- EXPLORE THE MATERIAL:
1/ From the forum thread on database connections, extract the passage starting with "The user in" and going on through "and Driver type.".
2/ In the forum thread on database connections, why does the user whose code imports the driver directly have to recompile to change database drivers? Answer in one to three sentences.
3/ According to the forum thread on database connections, which property can register a driver with the DriverManager so that Class.forName can be skipped?

- EXTRACT:
Hi all, How can i get the data base connection without using the class.forName. Thanks in advance Hari
Pearlo Muthukumaran
Ranch Hand
Joined: Sep 17, 2002
Posts: 79
posted
0
Hi , You can use the following of course if you are having a App Server in place: import javax.sql.*; import javax.naming.*; ..... ....... and within method Hashtable ht = new Hashtable(); ht.put(Context.INITIAL_CONTEXT_FACTORY,"weblogic.jndi.WLInitialContextFactory"); ht.put(Context.PROVIDER_URL,"t3://localhost:7001"); InitialContext ictx = new InitialContextFactory(ht); DataSource ds = (DataSource)ictx.lookup("some_jdbc_connection_pool_in_server"); Connection cn = ds.getConnection(); ......... then as usual whatever you want to do with connection .............. Hope this serves your need Regards K.Muthukumaran
But i have seen people connecting to dataBase sucessfully in the following manner. how is this done??
Following is the link of the code from javaranch user only who was able to access database without the DriverManager.registerDriver statement and Class.forName.
The user in the thread linked imports the driver and then does the equivalent thing to Class.forName(), except that their code is now hard-coded to the Driver class. Changing database DRivers requires them to recompile their code.
If you've every seen applications like Jira (bug tracking) and a whole bunch of others including anything that accesses a database a wondered 'How do they have code that can change databases so easily?', the answer is using either Class.forName() or a DataSource to make your code independent of the dtaabase type and Driver type.
Dave
Martin Wingert
Greenhorn
Joined: Oct 10, 2005
Posts: 16
posted
0
You can also use the jdbc.drivers property to register a driver to the DriverManager e.g java -Djdbc.drivers=drivers MyProgram. Then you can skip the Class.forName("driver") since the driver will already be registered in the DriverManager.

- DATASET:
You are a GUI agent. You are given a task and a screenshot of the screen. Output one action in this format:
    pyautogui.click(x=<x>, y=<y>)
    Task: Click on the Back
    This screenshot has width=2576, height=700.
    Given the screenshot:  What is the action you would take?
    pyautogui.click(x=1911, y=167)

- SOLUTIONS TO THE EXERCISE:
1/
The user in the thread linked imports the driver and then does the equivalent thing to Class.forName(), except that their code is now hard-coded to the Driver class. Changing database DRivers requires them to recompile their code.
If you've every seen applications like Jira (bug tracking) and a whole bunch of others including anything that accesses a database a wondered 'How do they have code that can change databases so easily?', the answer is using either Class.forName() or a DataSource to make your code independent of the dtaabase type and Driver type.

2/ That user's code does the equivalent of Class.forName() but is hard-coded to the Driver class. Switching to a different driver therefore means changing and recompiling the code.

3/ The jdbc.drivers property.